The result is more pubs, clubs, and other venues becoming eligible for extended trading hours, provided they showcase live music and support local musicians, and an end to moronic noise complaints.

“Our vibrancy reforms will give pubs, clubs and other live music venues the confidence they need to hire staff, trade later and host performances, providing an economic boost for hundreds of venues across regional and metro areas,” Premier of New South Wales, Chris Minns said.

“The take up of these extended trading incentives, coupled with lifting the concert cap and making it easier to get outdoor dining will create jobs and get the Sydney night-time economy going again.”

Under the Vibrancy Reforms, incentives for extended trading hours have doubled, incentivizing venues to embrace live music even further.

Basically, these reforms aim to address the longstanding issue of single noise complaints shuttering venues, thereby safeguarding the future of live music spaces and could be great news for Newcastle’s vibrant music scene.

The impact of these reforms extends beyond mere numbers though. It signals a shift in attitude towards supporting local talent.

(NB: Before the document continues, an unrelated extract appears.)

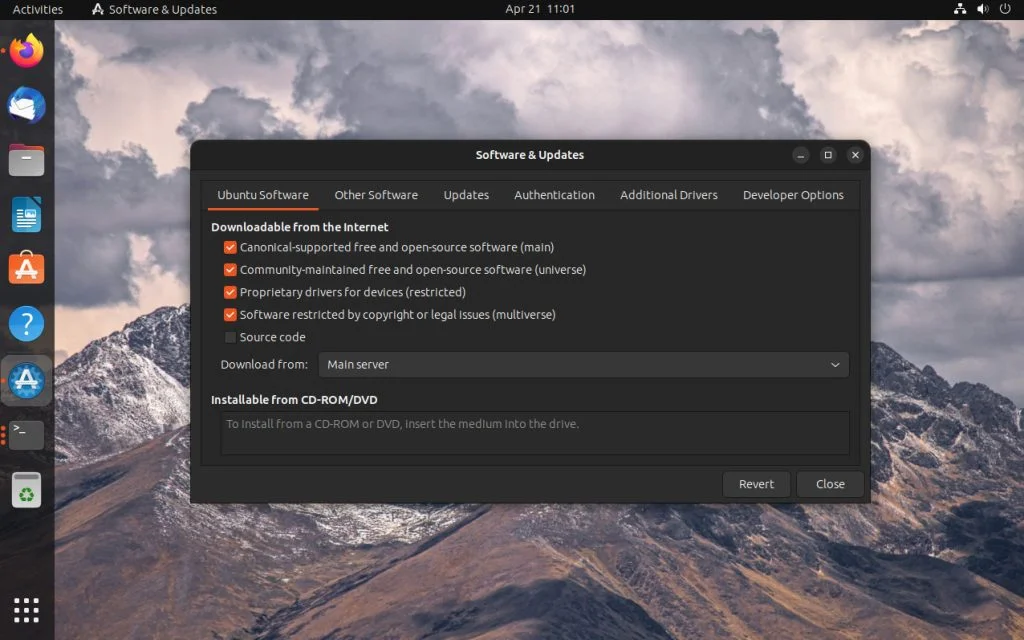
Task: Open LibreOffice Writer from the dock
Action: click(x=25, y=212)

The state has experienced a significant decline in music venues, with just 133 registered statewide in March 2023. However, with the introduction of the Vibrancy Reforms, there’s renewed hope for the industry’s revival, with direct support for venue operators and an 80% reduction in annual liquor licence fees.

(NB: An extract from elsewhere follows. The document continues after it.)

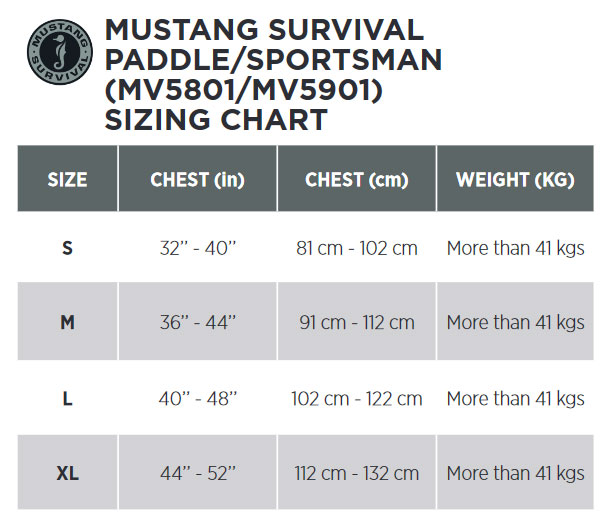This screenshot has height=528, width=606.
Task: Click the L size row label
Action: 67,399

“Under the former government, we nearly saw the day the music died in NSW,” Minister for Music and the Night-Time Economy John Graham said.

“We are bringing to a stop the great NSW sport of moving in next door to a venue and then launching a campaign to close it over noise.

“Our reforms are about slashing red tape and streamlining processes to enable businesses to deliver an expanded range of experiences for their patrons and the results speak for themselves.”

The reforms will also streamline approval processes for licences and adopt a commonsense approach to noise complaints, providing businesses with much-needed certainty and confidence to invest in live performances. By consolidating the management of noise complaints under Liquor & Gaming NSW, the reforms aim to foster a more supportive environment for licensed venues.

Under the new regulations, venues approved as live music venues can extend their trading hours by two hours on nights featuring live entertainment, provided performances last at least 45 minutes after 8 pm. This provision not only benefits venues but also ensures that audiences have ample opportunities to experience live music late into the evening.